According to the report at page 3:

  • Plastics contribute 4% of toxic emissions
  • Paper contributes 12% of toxic emissions

According to the report at page 5, discards in the U.S. Municipal solid waste streams by material are as follows:

  • Plastics 16%
  • Paper and paperboard 25%

The Daily Green has summarized the EPN report. Some of its observations are as follows:

  1. Forests store 50% of the world's terrestrial carbon. (In other words, they are awfully important "carbon sinks" that hold onto pollution that would otherwise lead to global warming.)

  2. Half the world's forests have already been cleared or burned, and 80% of what's left has been seriously degraded.

  3. 42% of the industrial wood harvest is used to make paper.

  4. The paper industry is the 4th largest contributor to greenhouse gas emissions among United States manufacturing industries, and contributes 9% of the manufacturing sector's carbon emissions.

  5. If the United States cut office paper use by just 10% it would prevent the emission of 1.6 million tons of greenhouse gases -- the equivalent of taking 280,000 cars off the road.

  6. Paper accounts for 25% of landfill waste (and one third of municipal landfill waste).

  7. Municipal landfills account for one third of human-related methane emissions (and methane is 23-times more potent a greenhouse gas than is carbon dioxide).
  Back to top
OCEAN ACIDIFICATION
 
Switching to paper bags instead of plastic bags will result in increased CO2 emissions. The oceans act as a sponge, taking up CO2 from the atmosphere which dissolves and forms an acid in the seawater.

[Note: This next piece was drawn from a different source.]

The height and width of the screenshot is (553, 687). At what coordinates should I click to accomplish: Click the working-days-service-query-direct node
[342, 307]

According to a report by the Royal Society of Great Britain, sea creatures such as corals, shell fish, sea urchins and star fish are likely to suffer the most because higher levels of acidity makes it difficult for them to form and maintain their hard calcium carbonate skeletons and shells. For example, even under the 'low' predictions for future carbon dioxide emissions into the atmosphere, the combined effects of climate change and ocean acidification mean that corals could be rare on tropical and subtropical reefs, such as the Great Barrier Reef, by 2050. This will have major ramifications for hundreds of thousands of other species that dwell in the reefs as well as for the people that depend upon them, both for food and to help to protect coastal areas from, for example, tsunamis.

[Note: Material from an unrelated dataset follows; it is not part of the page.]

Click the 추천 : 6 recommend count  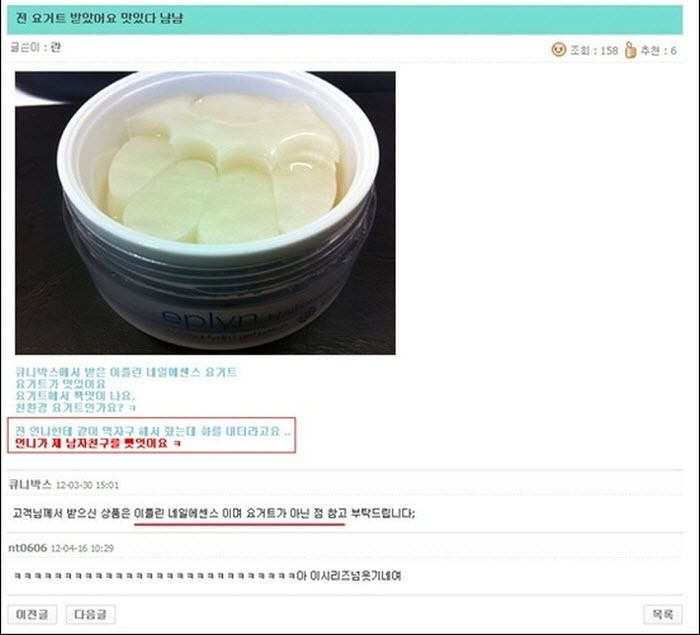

The report says that changes in ocean chemistry, caused by ocean acidification, means that we can predict that some creatures in the Antarctic Ocean will be among the first to be affected. For example, some types of plankton a major source of food for fish and other animals   may be unable to make their calcium carbonate shells by 2100. This may have significant consequences for entire food webs in the region, although the overall impact of this is unclear.

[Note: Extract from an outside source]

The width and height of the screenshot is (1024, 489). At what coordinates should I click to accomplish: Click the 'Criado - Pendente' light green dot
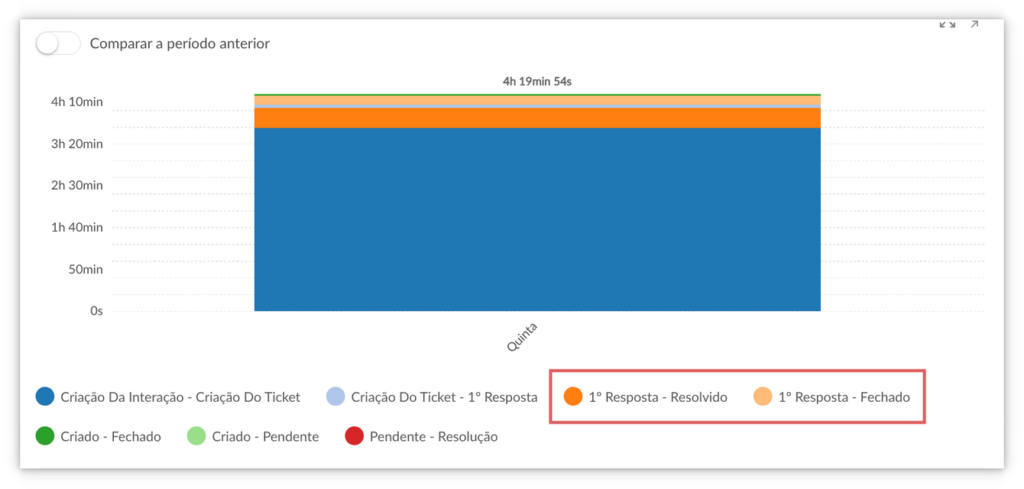coord(196,437)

Higher concentrations of carbon dioxide may also make it harder for some larger marine animals to obtain oxygen from seawater. For example, squid are particularly sensitive because they move by jet propulsion   this is very energy-demanding and requires a good supply of oxygen.

The London Times reported as follows on the Royal Society’s findings:

[Dr. Hall-Spencer of the University of Plymouth, who led the Royal Society study, stated:] "Our observations verify concerns, based on laboratory experiments and model predictions, that marine food webs will be severely disrupted and major ecological tipping-points are likely if human CO2 emissions continue unabated."

This appraisal of life in a more acidic ocean was if anything conservative, Dr Hall-Spencer said, because it mimicked future ecosystems only partially.

The acidity around carbon dioxide vents can be reduced by rough conditions, which dilute the water - something that would not happen if the whole ocean was highly acidic.

The researchers also noted that while fish continued to swim through more acidic waters, they avoided breeding or spawning in them. “That isn't a problem at the moment, as they can go elsewhere,” Dr Hall-Spencer said. “But in a more acidic ocean there will be no escape.”

Global warming will also have an independent impact on sea life, by raising ocean temperatures.

When considering whether to ban plastic bags in favor of paper bags, the impact of greater CO2 emissions on the oceans must not be disregarded.